REQUIREMENT:
Answer these questions from the key event relationship page.
1. What relationship number does the page give?
2. What scientific term is listed for the organism under taxonomic applicability?
3. Which life stage does the page list?

This Key Event Relationship is licensed under the Creative Commons BY-SA license. This license allows reusers to distribute, remix, adapt, and build upon the material in any medium or format, so long as attribution is given to the creator. The license allows for commercial use. If you remix, adapt, or build upon the material, you must license the modified material under identical terms.
Relationship: 2467
Title
Increase, Cell death leads to Altered, inner ear development
Upstream event
Downstream event
Key Event Relationship Overview
AOPs Referencing Relationship
AOP Name | Adjacency | Weight of Evidence | Quantitative Understanding | Point of Contact | Author Status | OECD Status |
---|---|---|---|---|---|---|
GSK3beta inactivation leading to increased mortality via defects in developing inner ear | adjacent | High | Low | Vid Modic (send email) | Open for citation & comment |
Taxonomic Applicability
Term | Scientific Term | Evidence | Link |
---|---|---|---|
zebrafish | Danio rerio | High | NCBI |
Sex Applicability
Sex | Evidence |
---|---|
Unspecific | High |
Life Stage Applicability
Term | Evidence |
---|---|
Embryo | High |
Key Event Relationship Description
Increased cell death in otic vesicle leads to abnormal inner ear development.

INFORMATION SUPPLIED:
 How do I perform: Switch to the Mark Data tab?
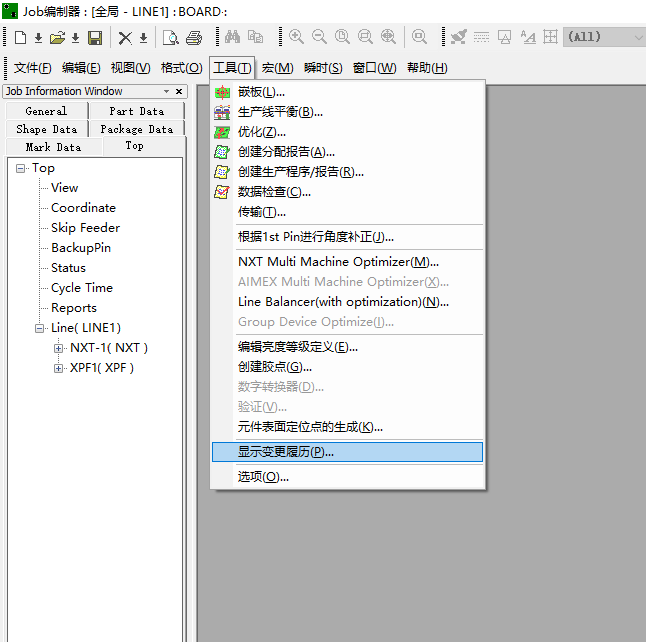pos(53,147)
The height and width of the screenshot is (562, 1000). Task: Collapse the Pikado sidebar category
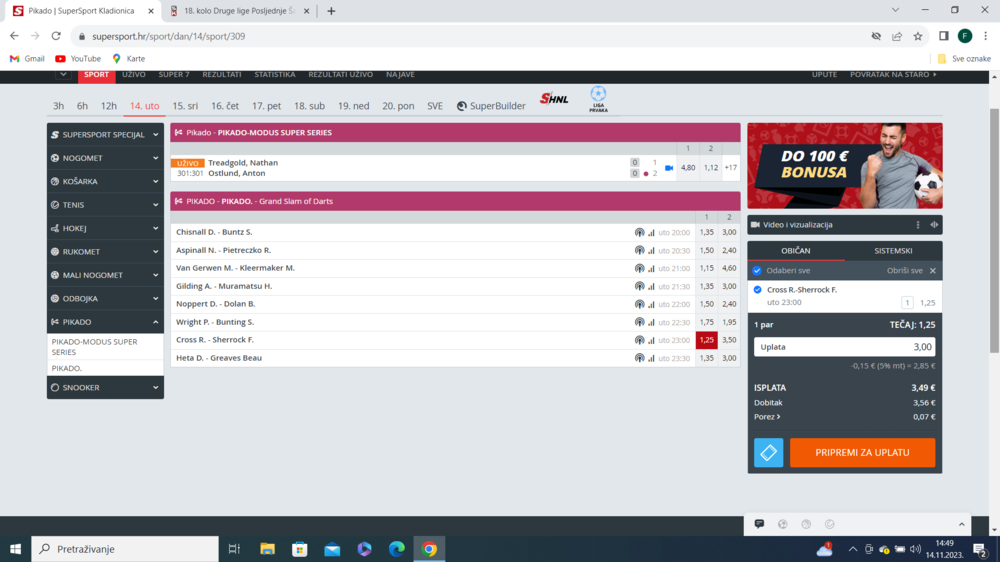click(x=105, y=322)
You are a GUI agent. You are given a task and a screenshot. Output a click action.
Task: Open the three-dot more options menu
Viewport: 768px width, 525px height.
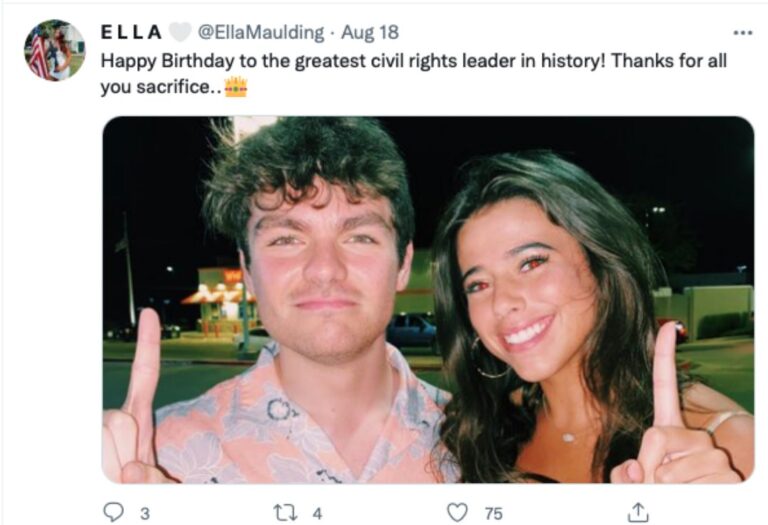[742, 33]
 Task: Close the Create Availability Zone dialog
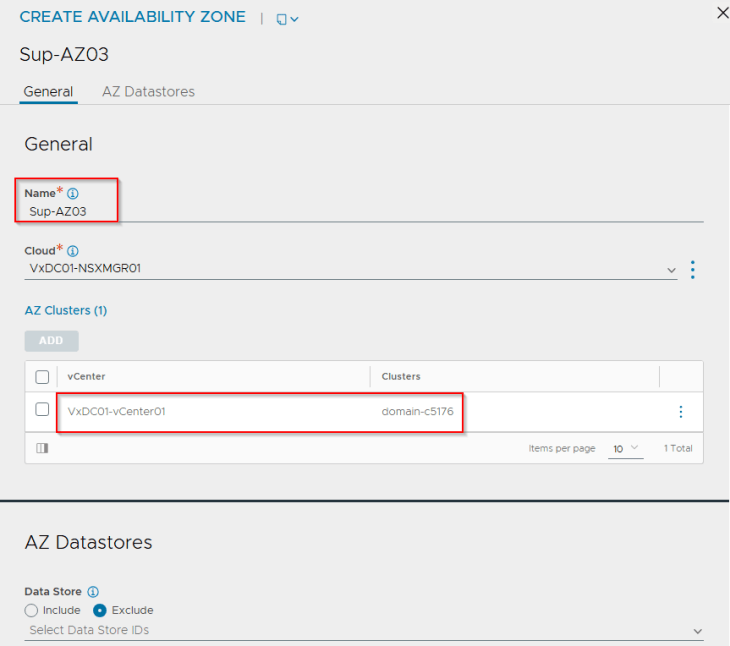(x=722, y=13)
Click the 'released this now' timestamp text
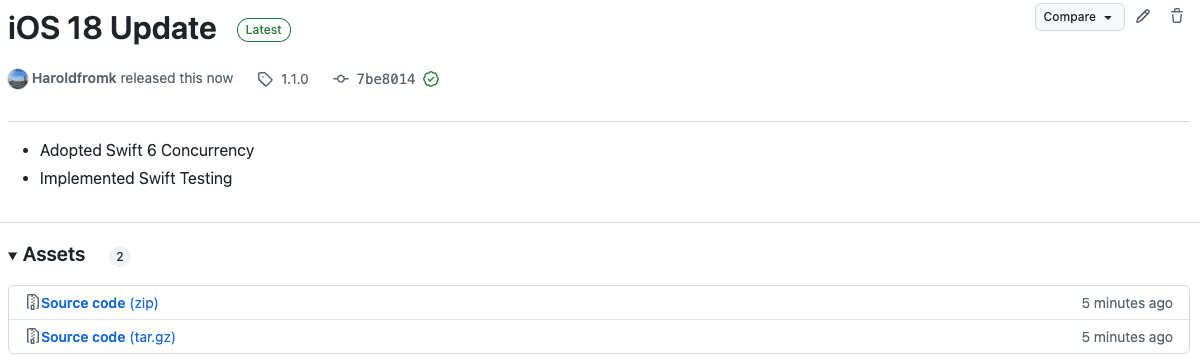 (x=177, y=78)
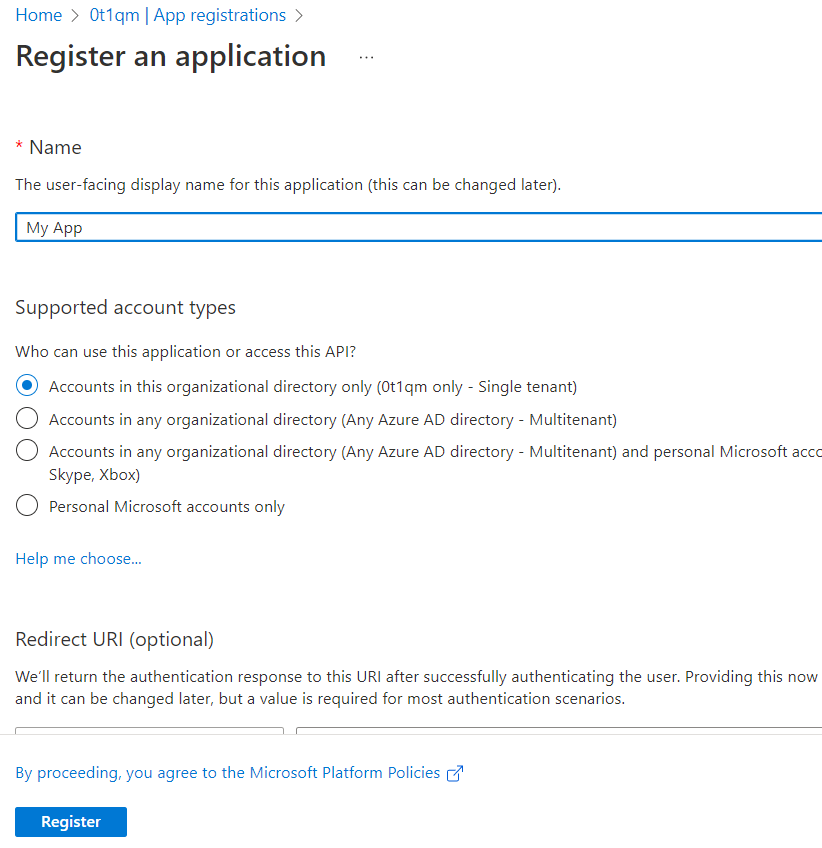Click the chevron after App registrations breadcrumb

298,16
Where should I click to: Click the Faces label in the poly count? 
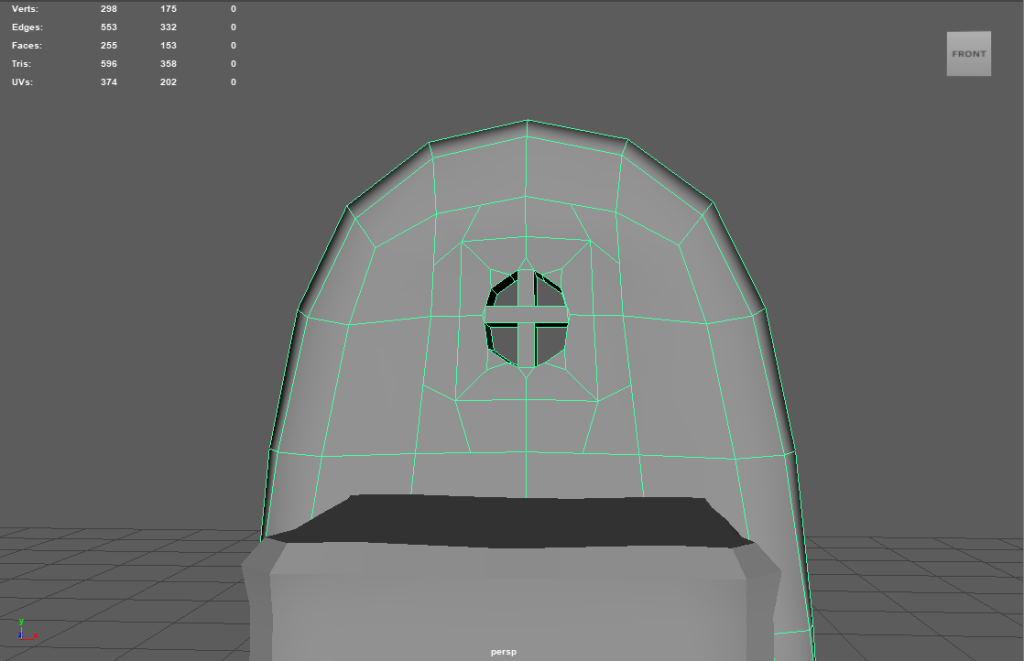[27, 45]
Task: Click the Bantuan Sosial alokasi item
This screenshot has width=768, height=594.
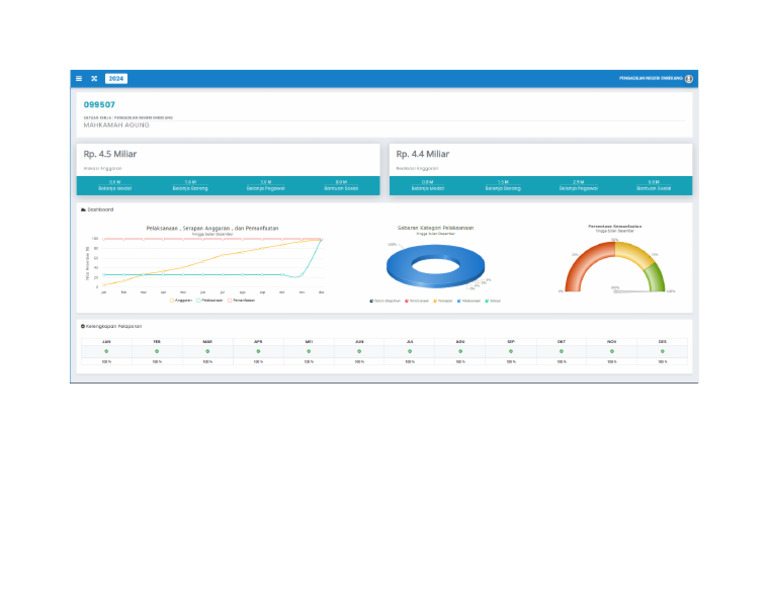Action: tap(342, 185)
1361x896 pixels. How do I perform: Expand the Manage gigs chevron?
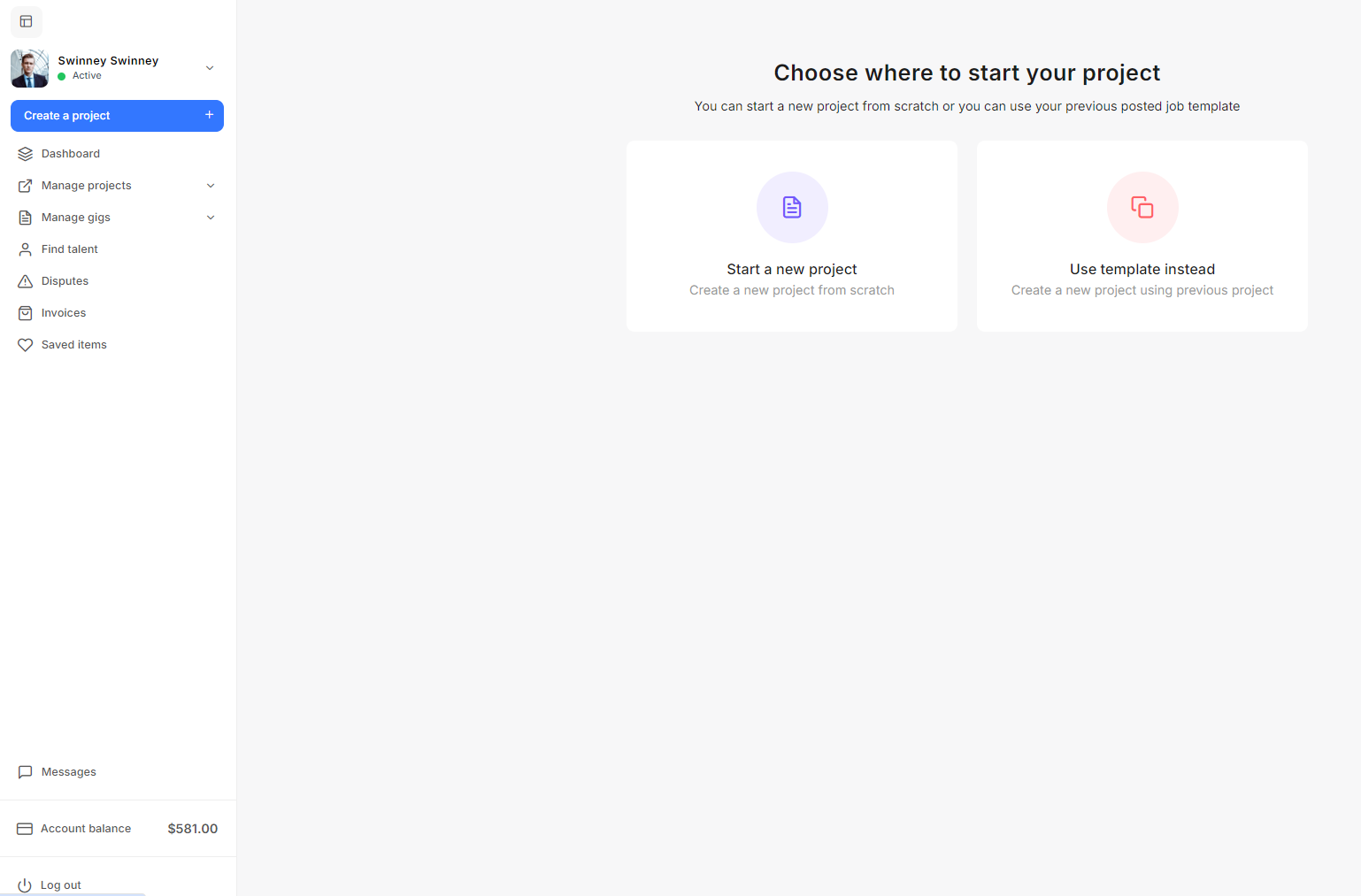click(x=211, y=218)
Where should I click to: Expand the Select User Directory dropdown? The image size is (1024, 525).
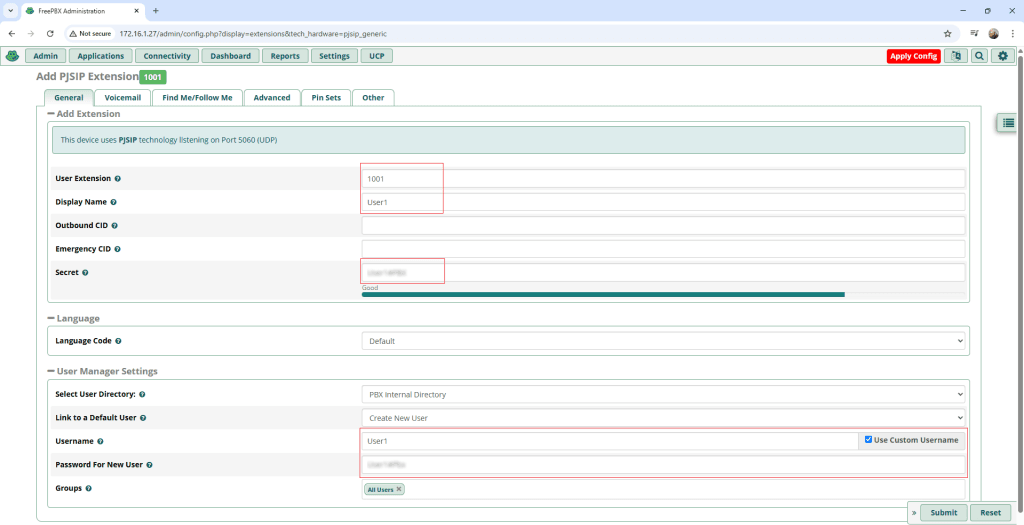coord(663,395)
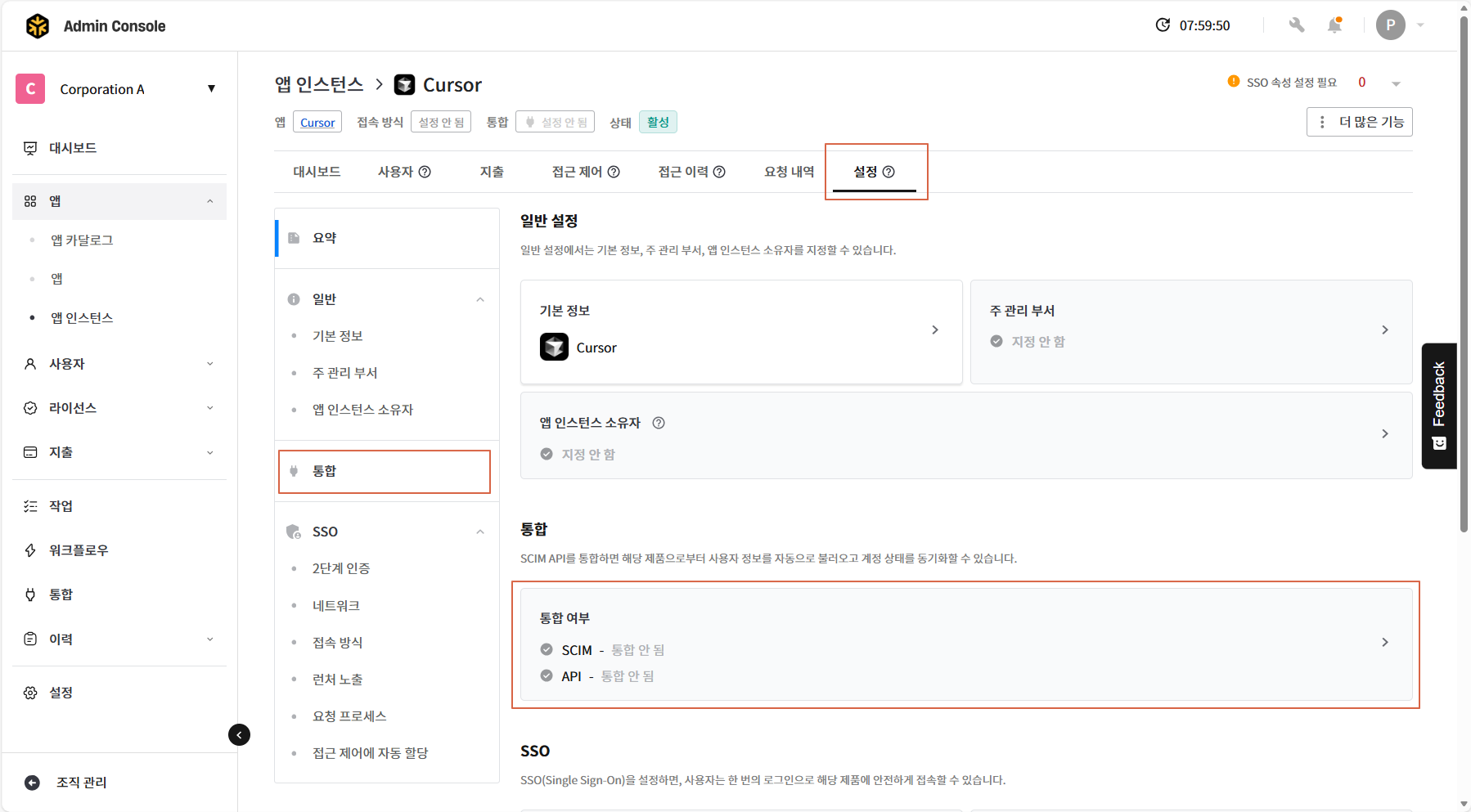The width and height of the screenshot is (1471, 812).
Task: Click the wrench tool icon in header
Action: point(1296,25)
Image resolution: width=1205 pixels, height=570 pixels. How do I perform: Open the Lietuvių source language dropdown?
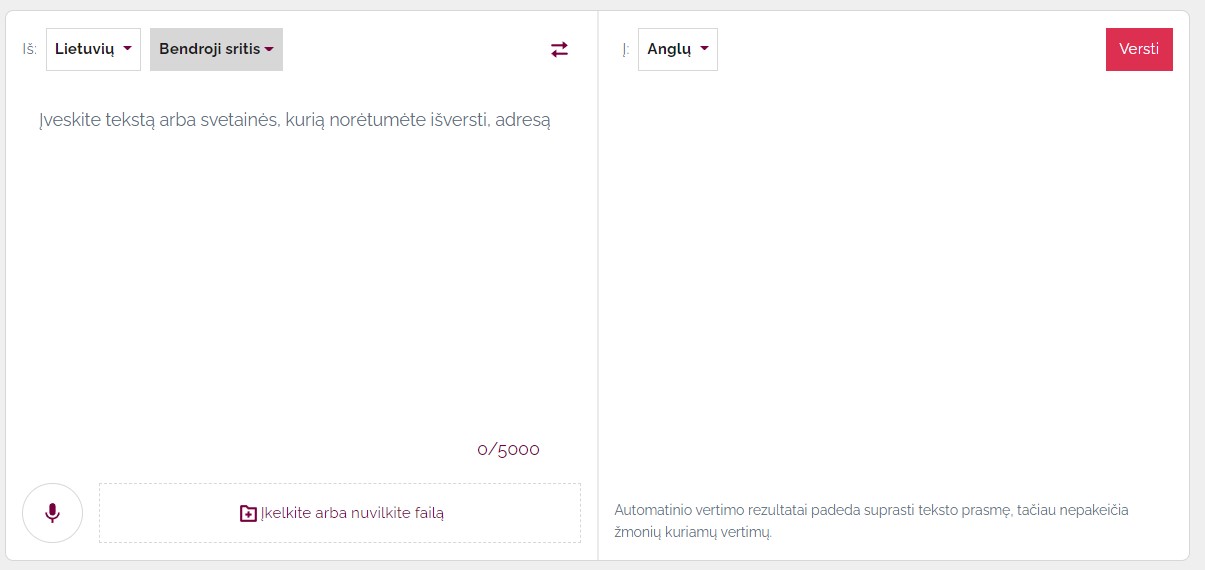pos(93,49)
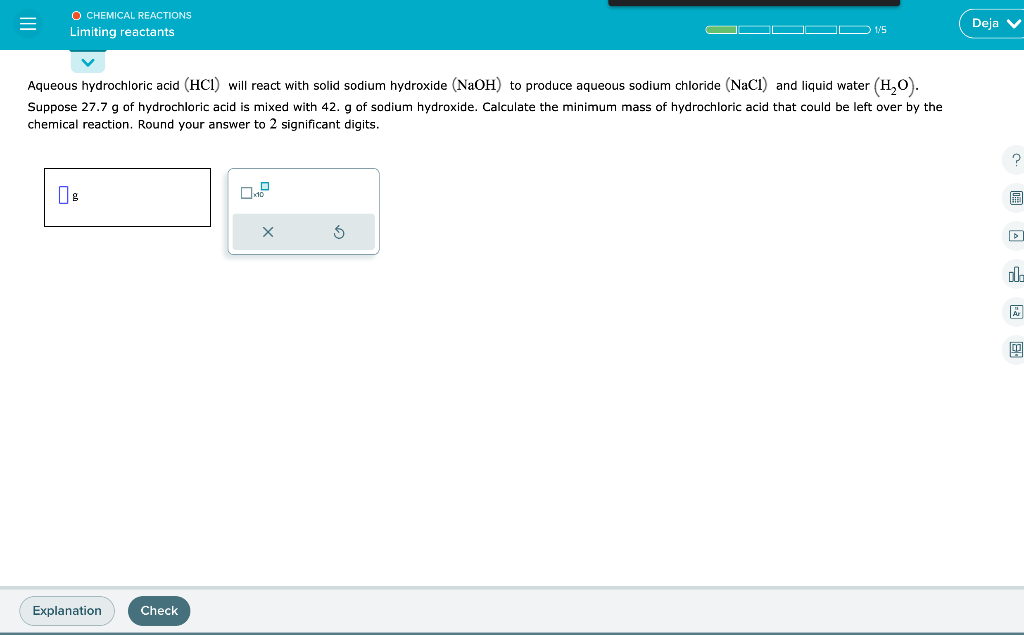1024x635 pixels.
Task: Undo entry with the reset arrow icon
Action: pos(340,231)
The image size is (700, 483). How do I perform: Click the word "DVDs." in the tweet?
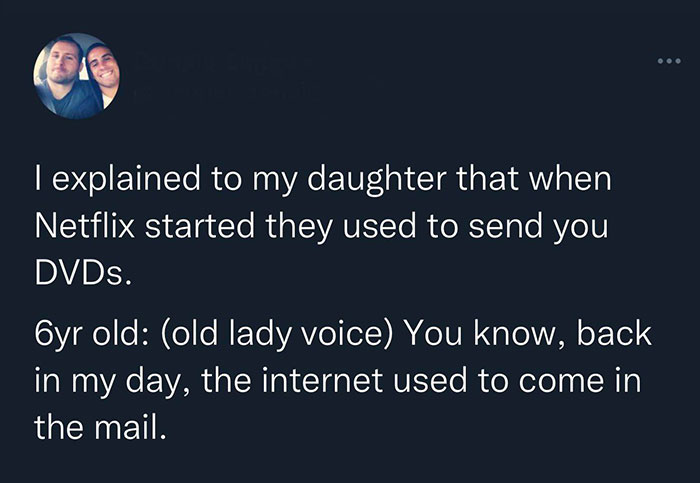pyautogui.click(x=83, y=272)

TASK RESPONSE:
1. 2467
2. Danio rerio
3. Embryo